Tasks to perform →
**a.** Output the passage of the sewing post from "#makenine2018 selections" to "waiting for me.", word for word.
**b.** List every sewing pattern that the sewing post names, using the designation it gives each one.
**c.** Answer these questions from the sewing post:
(i) What fabric from the stash was meant for Simplicity's 1018?
(ii) Which version of Simplicity's 2219 is being made?
(iii) What fabric does the bralet in Simplicity's S0917 call for?

── Text section ──

So here are my unfinished projects and new selections for 2018!

#makenine2018 selections

Reappearing on my grid is:

 Simplicity’s 1018 : I traced out this pattern for the top right dress. I was hoping to make it fit on some yardage and scraps of a stretch crushed velour fabric I pulled from my stash. Unfortunately I can’t make all the pieces fit in what I have and I stupidly started cutting out of the scraps before verifying I had enough. So I need to come up with a plan of making this work out.

Simplicity’s 2219 : This pattern had also been traced and cut out of fabric I purchased for it. I am making the long sleeveless maxi that is on the bottom of the pattern envelope. I must say the fabric I choose is an odd selection for me. It always caught my eye on Joann’s and then it was on clearance so I went for it. Thus far I have applied interfacing to the necessary pieces and it is on my sewing table waiting for me.

Fabric for 2219

Fabric for 2219

Simplicity’s S0917 : I purchased fabric for this pattern without really consulting the suggestions on the back. So I made a slight error in assuming this pattern was for jersey fabrics for the dress as well. Wrong! The bralet calls for a stretch fabric only! I am still going to make this with the beautiful fabric I purchased but I may need to hack it some to make the jersey fabric work for it. I think I am going to do the straps and neck line in fold over elastic as well as add some strap details to the back. Fingers crossed it works out well for me!

───
── Source material ──

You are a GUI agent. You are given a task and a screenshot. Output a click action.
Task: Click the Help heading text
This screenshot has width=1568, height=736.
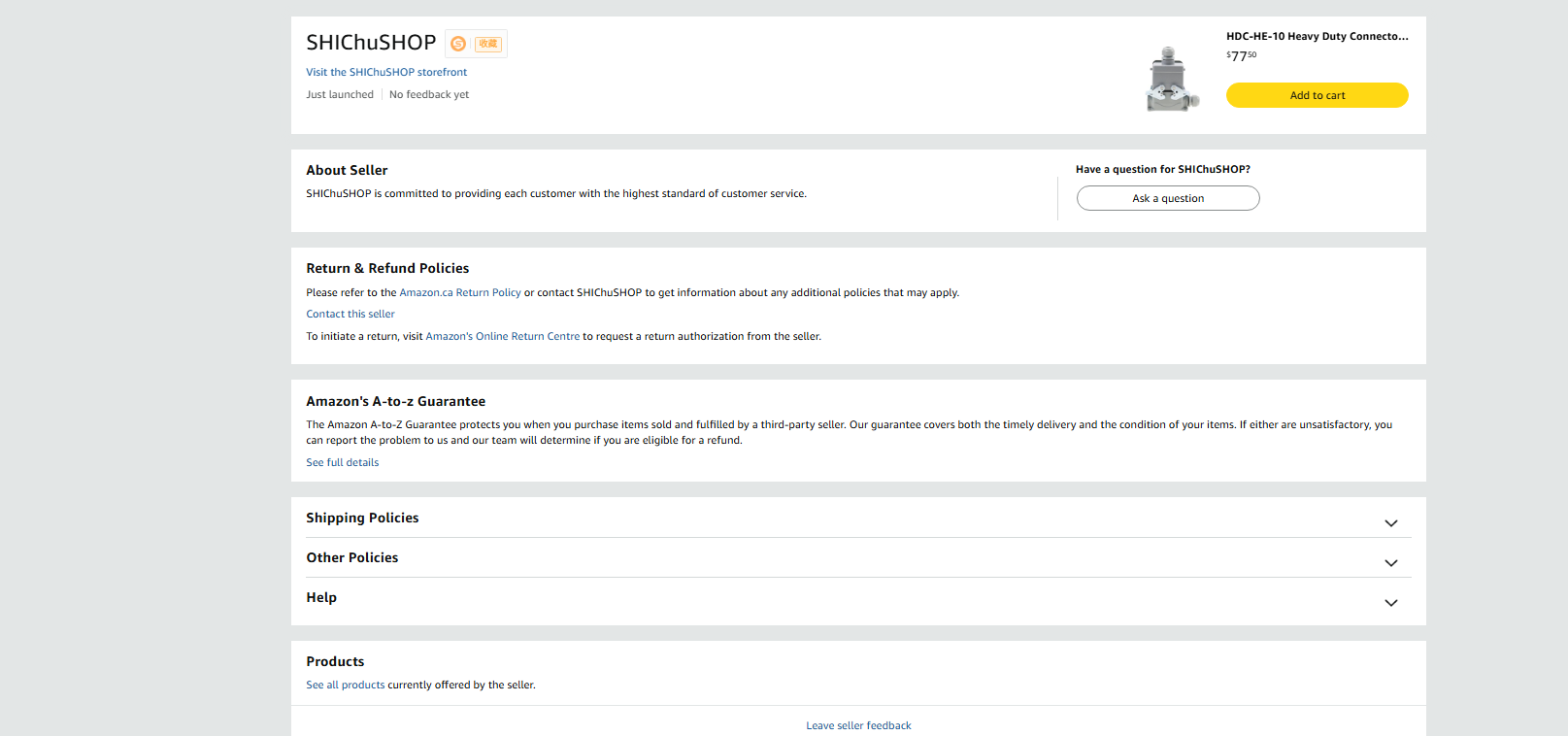[x=321, y=597]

───

Task solutions →
**a.**
#makenine2018 selections

Reappearing on my grid is:

 Simplicity’s 1018 : I traced out this pattern for the top right dress. I was hoping to make it fit on some yardage and scraps of a stretch crushed velour fabric I pulled from my stash. Unfortunately I can’t make all the pieces fit in what I have and I stupidly started cutting out of the scraps before verifying I had enough. So I need to come up with a plan of making this work out.

Simplicity’s 2219 : This pattern had also been traced and cut out of fabric I purchased for it. I am making the long sleeveless maxi that is on the bottom of the pattern envelope. I must say the fabric I choose is an odd selection for me. It always caught my eye on Joann’s and then it was on clearance so I went for it. Thus far I have applied interfacing to the necessary pieces and it is on my sewing table waiting for me.

**b.**
Simplicity's 1018
Simplicity's 2219
Simplicity's S0917

**c.**
(i) Yardage and scraps of a stretch crushed velour fabric.
(ii) The long sleeveless maxi on the bottom of the pattern envelope.
(iii) A stretch fabric only.